> [RECORDS FOR THIS EXERCISE]
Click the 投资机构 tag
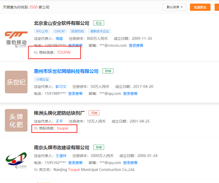The image size is (219, 183). tap(77, 31)
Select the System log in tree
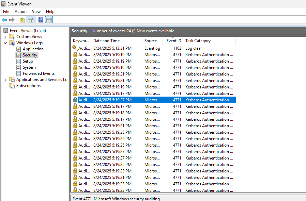306x201 pixels. [29, 67]
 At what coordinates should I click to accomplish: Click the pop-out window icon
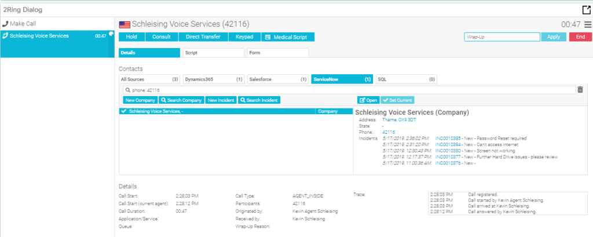(585, 9)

> [ABOUT THIS EXERCISE] From the first line to the last, repeat the records exactly, leaving out the pictures.

> [EXERCISE RESPONSE]
Click the 投资机构 tag
The image size is (219, 183). tap(77, 31)
Select the System log in tree
306x201 pixels. [29, 67]
 At what coordinates should I click to accomplish: Click the pop-out window icon
(585, 9)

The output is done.